▶ **Texto del ejercicio**:
↓↓↓

José Antonio Zarraluqui
José Antonio Zarraluqui
Analista político

Una revolución siniestra

Llegamos al centenario de la revolución en el noviembre que fue octubre, la que capitaneó Lenin en todas las Rusias del zar.

Y sus sucesores ideológicos se han encaprichado en implantar mediante diferentes políticas y técnicas en cada rincón del planeta con resultados, cuando los han conseguido, invariablemente desastrosos.

Cuando te ataca una cefalalgia los posibles remedios son variados. Cada doctor tiene su librito y por tanto las soluciones abundan. Van, entre otras, desde técnicas de relajación a la acupuntura y de los masajes en los músculos aductores del pulgar a la aplicación de pomadita china en las sienes, pasando por la ingestión o inyección de analgésicos o sedantes de distinta fortaleza. Puede decirse lo mismo de los dolores que aquejan a las sociedades, que los hay relacionados con la pobreza, las limitaciones y las exclusiones. Para cada una de esas calamidades existen multitud de remedios, una panoplia enorme que comprende de los parciales a los ambiciosos, de los visionarios a los torpes, de los compasivos y lenes a los enérgicos. Ahora, la única cura inadmisible es la que recetan los doctores rojos.

↑↑↑

▶ **Registros almacenados**:
↓↓↓

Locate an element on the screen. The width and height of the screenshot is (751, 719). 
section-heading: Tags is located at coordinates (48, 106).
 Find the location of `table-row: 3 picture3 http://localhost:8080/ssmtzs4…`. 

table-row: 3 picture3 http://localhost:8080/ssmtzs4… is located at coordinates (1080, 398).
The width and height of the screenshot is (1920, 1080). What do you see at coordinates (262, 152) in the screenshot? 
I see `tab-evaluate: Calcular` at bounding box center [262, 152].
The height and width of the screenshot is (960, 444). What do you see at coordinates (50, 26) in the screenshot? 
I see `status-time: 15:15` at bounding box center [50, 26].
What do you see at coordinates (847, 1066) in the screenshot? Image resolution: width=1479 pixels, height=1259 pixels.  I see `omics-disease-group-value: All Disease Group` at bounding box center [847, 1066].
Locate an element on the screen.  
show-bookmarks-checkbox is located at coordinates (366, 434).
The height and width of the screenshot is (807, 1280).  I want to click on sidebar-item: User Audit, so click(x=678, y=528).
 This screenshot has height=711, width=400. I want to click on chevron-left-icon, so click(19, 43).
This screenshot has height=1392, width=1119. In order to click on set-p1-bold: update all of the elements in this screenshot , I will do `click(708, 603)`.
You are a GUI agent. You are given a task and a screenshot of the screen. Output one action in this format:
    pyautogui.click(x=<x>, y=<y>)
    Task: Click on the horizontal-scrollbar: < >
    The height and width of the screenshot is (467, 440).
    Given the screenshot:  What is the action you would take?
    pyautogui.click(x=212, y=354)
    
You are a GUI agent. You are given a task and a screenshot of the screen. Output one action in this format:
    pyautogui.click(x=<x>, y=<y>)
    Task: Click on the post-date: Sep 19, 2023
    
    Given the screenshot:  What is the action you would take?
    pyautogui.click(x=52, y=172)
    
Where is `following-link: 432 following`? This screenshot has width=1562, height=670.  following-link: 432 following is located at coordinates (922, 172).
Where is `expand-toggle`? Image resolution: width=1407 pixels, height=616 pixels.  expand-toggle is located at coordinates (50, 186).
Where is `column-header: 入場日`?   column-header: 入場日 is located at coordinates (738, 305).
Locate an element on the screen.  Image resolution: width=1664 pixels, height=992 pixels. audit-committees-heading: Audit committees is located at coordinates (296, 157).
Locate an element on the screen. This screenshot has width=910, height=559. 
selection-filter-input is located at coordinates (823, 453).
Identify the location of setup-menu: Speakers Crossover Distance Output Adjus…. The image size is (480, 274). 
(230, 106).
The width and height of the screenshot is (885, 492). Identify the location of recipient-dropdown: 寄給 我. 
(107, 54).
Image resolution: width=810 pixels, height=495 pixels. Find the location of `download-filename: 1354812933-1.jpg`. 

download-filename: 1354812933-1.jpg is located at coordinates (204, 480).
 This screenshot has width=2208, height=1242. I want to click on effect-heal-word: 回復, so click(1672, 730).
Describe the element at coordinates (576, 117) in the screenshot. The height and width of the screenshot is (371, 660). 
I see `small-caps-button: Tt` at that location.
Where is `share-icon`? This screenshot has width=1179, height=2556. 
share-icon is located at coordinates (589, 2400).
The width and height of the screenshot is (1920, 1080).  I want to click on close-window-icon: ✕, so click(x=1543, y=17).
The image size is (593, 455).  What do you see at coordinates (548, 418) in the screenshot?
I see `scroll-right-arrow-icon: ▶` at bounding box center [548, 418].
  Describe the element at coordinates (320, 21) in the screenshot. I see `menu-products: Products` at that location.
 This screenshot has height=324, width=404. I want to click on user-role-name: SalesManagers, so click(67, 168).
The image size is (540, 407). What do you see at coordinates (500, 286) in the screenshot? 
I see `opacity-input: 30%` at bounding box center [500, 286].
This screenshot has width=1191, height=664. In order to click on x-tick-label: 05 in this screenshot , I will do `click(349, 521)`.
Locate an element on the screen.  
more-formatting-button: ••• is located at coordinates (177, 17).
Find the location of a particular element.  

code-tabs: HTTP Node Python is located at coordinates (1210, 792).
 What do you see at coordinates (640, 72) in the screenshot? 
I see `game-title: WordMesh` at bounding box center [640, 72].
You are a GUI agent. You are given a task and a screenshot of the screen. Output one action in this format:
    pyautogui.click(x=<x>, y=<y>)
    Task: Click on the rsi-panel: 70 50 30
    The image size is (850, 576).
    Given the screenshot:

↑↑↑

▶ **Tarea a realizar**: Copiar sin modificaciones el fragmento del artículo que se inicia con las palabras que contienen "Cuando te ataca" y concluye con "los doctores rojos.". Como única fuente debe emplearse el artículo.

▶ **Respuesta**:
Cuando te ataca una cefalalgia los posibles remedios son variados. Cada doctor tiene su librito y por tanto las soluciones abundan. Van, entre otras, desde técnicas de relajación a la acupuntura y de los masajes en los músculos aductores del pulgar a la aplicación de pomadita china en las sienes, pasando por la ingestión o inyección de analgésicos o sedantes de distinta fortaleza. Puede decirse lo mismo de los dolores que aquejan a las sociedades, que los hay relacionados con la pobreza, las limitaciones y las exclusiones. Para cada una de esas calamidades existen multitud de remedios, una panoplia enorme que comprende de los parciales a los ambiciosos, de los visionarios a los torpes, de los compasivos y lenes a los enérgicos. Ahora, la única cura inadmisible es la que recetan los doctores rojos.